### ABOUT THIS TASK
Only the lines from the one holding "The width and height of the screenshot is (710, 600)." to the end of the data should be echoed, exactly as they appear, minus the pictures.

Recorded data
- - - - - - -

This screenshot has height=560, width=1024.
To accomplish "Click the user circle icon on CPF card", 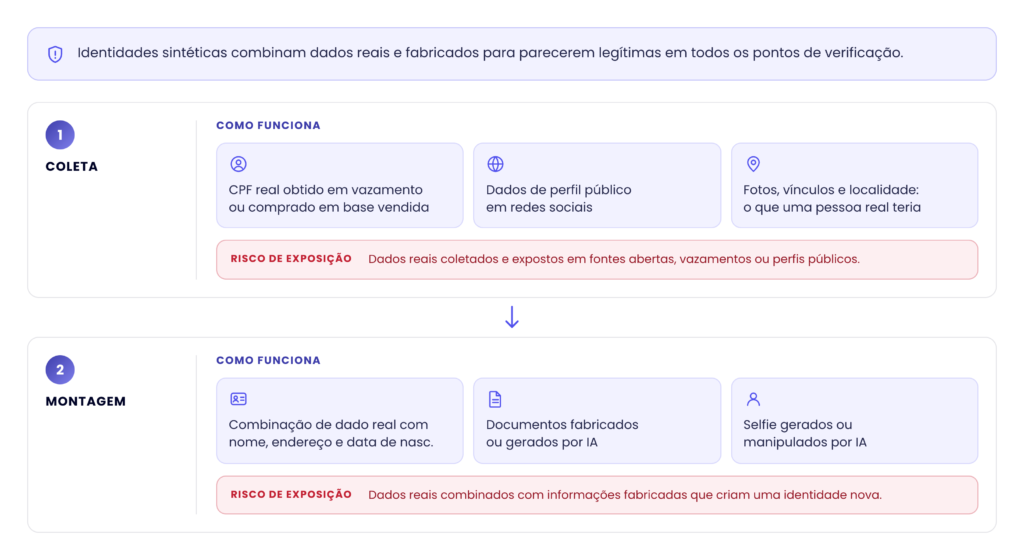I will coord(238,164).
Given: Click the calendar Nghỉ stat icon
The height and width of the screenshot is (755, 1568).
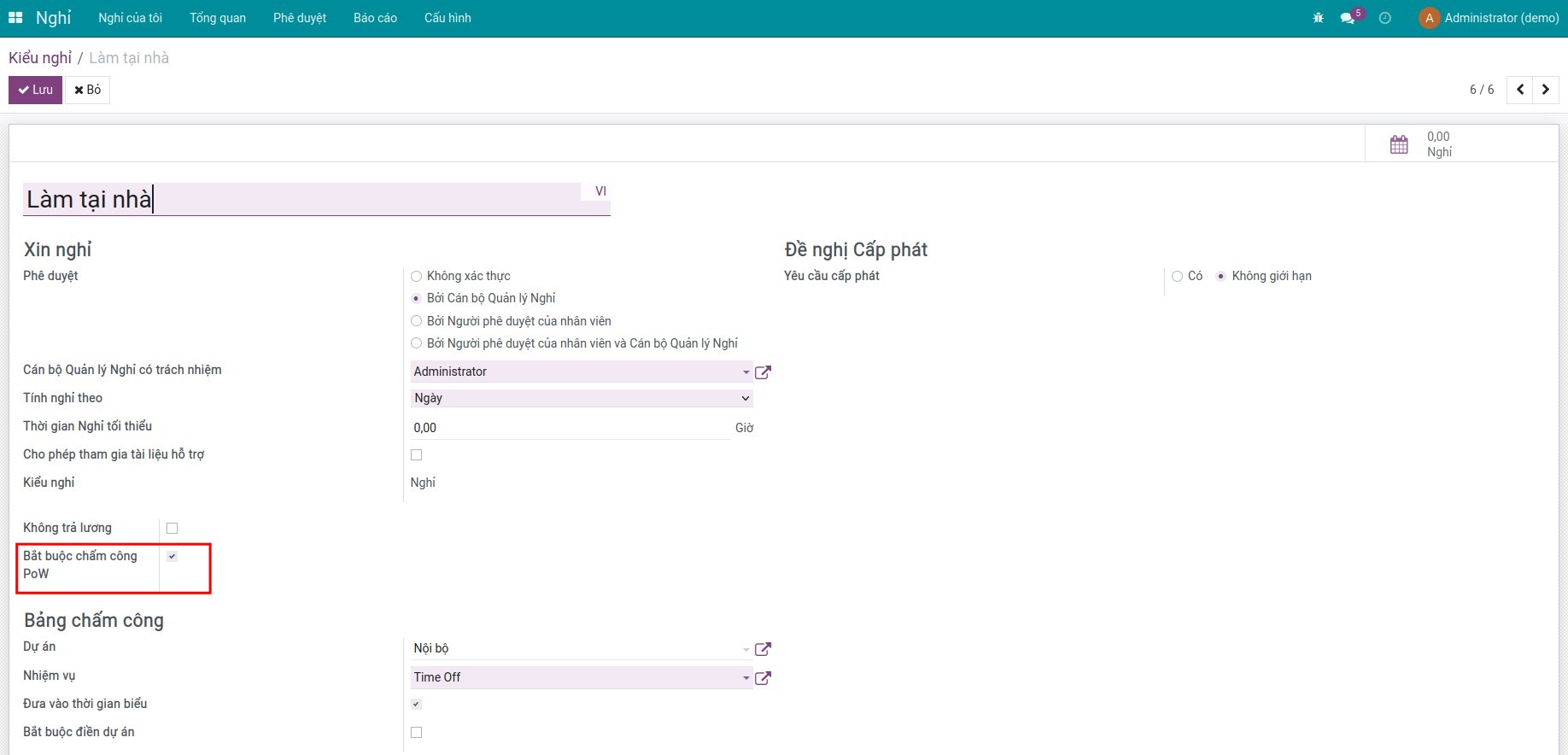Looking at the screenshot, I should click(1399, 144).
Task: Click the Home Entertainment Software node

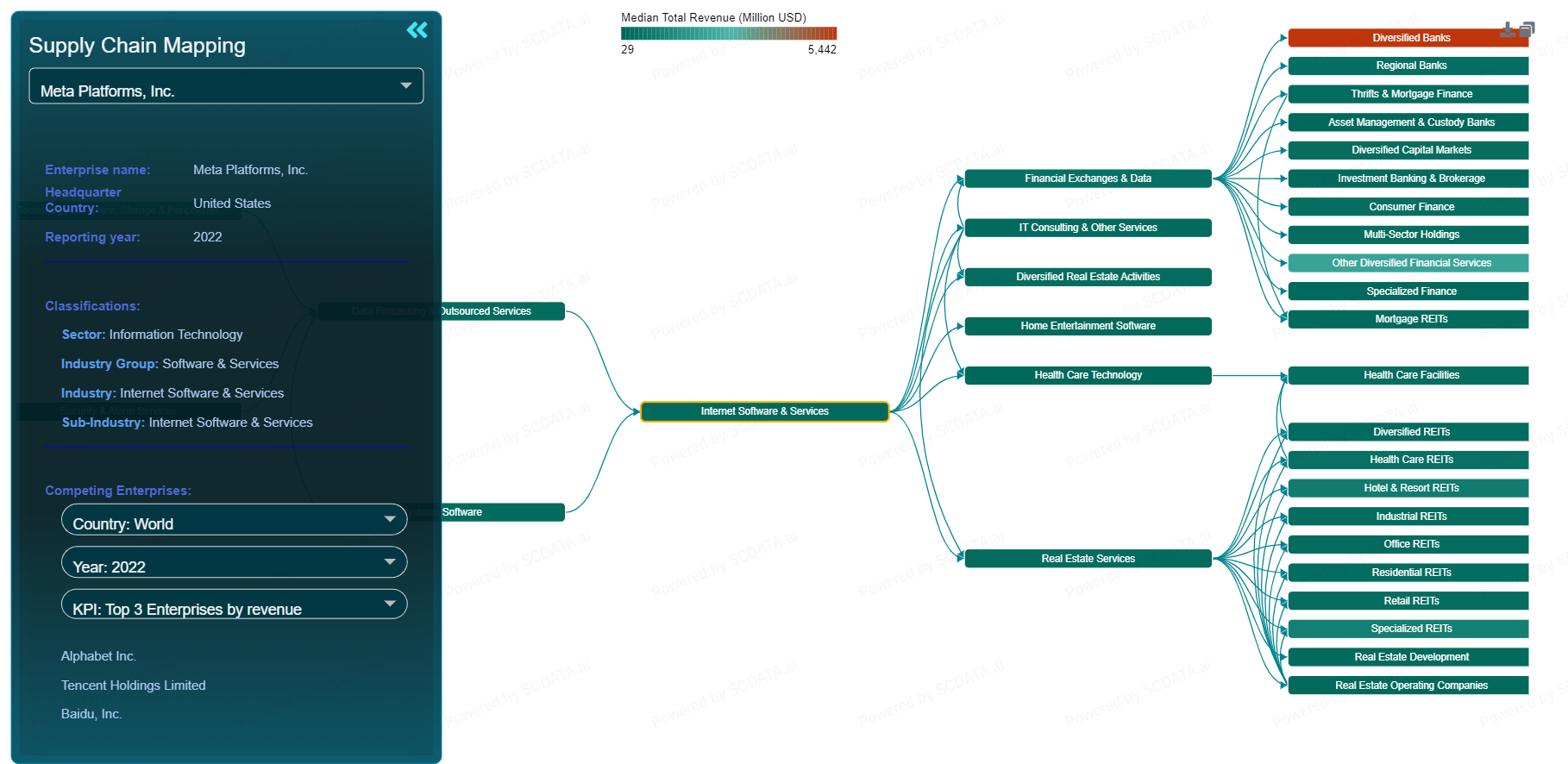Action: point(1088,326)
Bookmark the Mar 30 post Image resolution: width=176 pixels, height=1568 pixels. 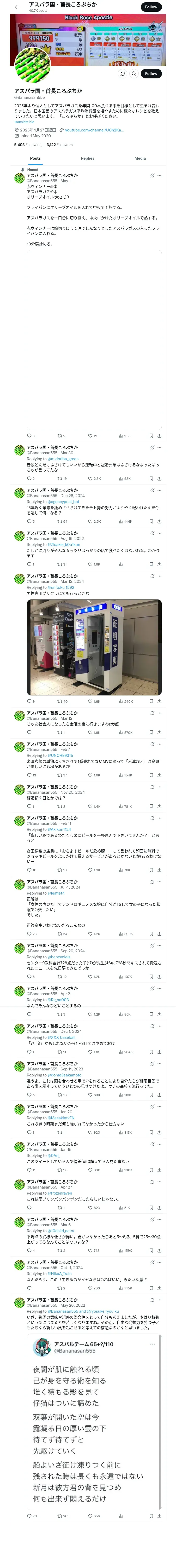point(151,479)
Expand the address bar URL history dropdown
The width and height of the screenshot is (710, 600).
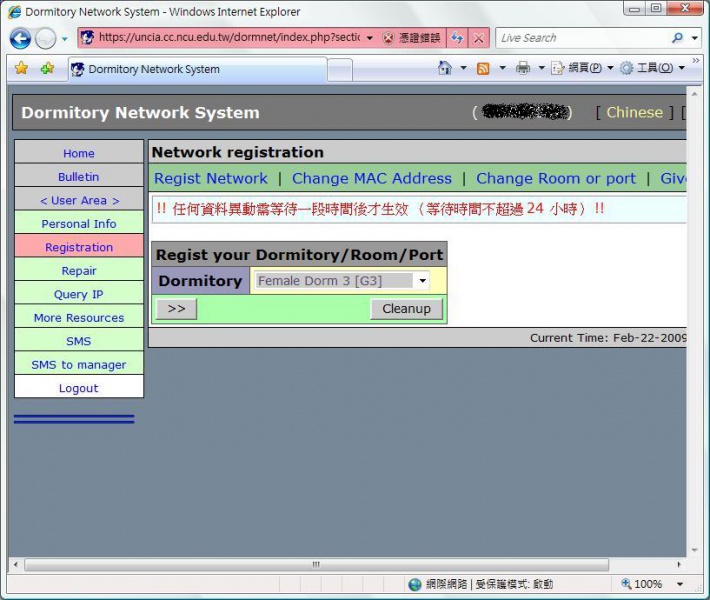[x=369, y=38]
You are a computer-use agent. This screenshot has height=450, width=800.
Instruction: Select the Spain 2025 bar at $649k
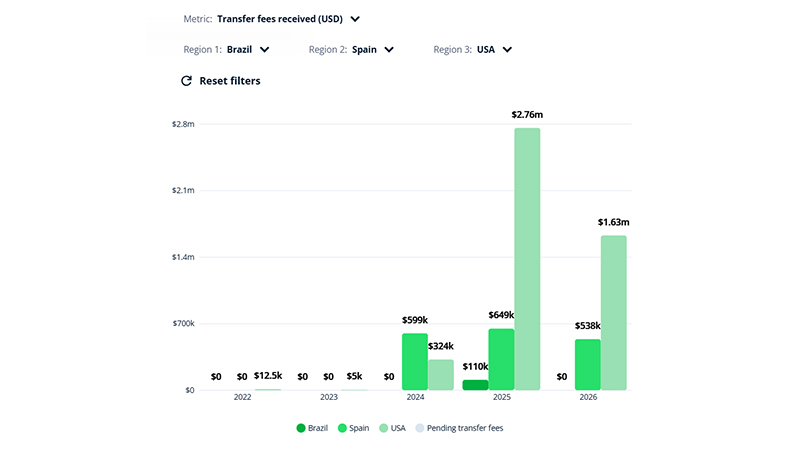(501, 359)
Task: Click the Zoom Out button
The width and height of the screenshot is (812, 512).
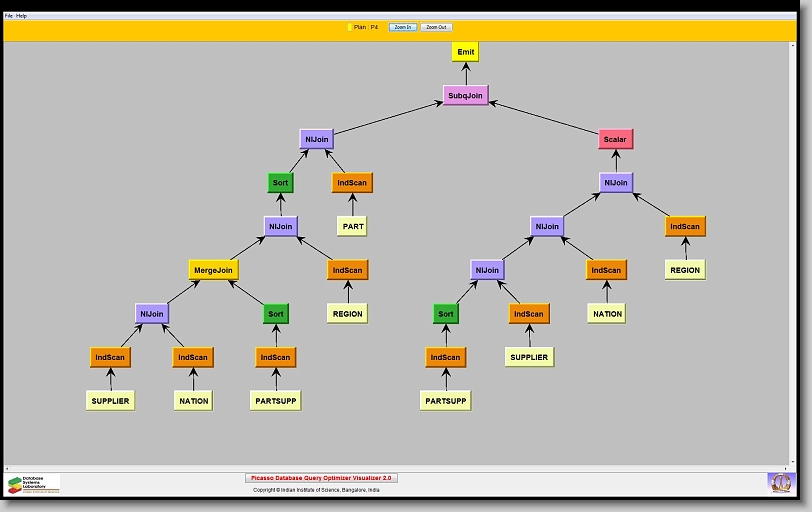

- - - - - - -

### ANSWER TO THE EXERCISE
The width and height of the screenshot is (710, 600).
[x=369, y=38]
You are a computer-use agent. This screenshot has height=450, width=800.
Instruction: Select the Spain 2025 bar at $649k
(501, 359)
Task: Click the Zoom Out button
The width and height of the screenshot is (812, 512).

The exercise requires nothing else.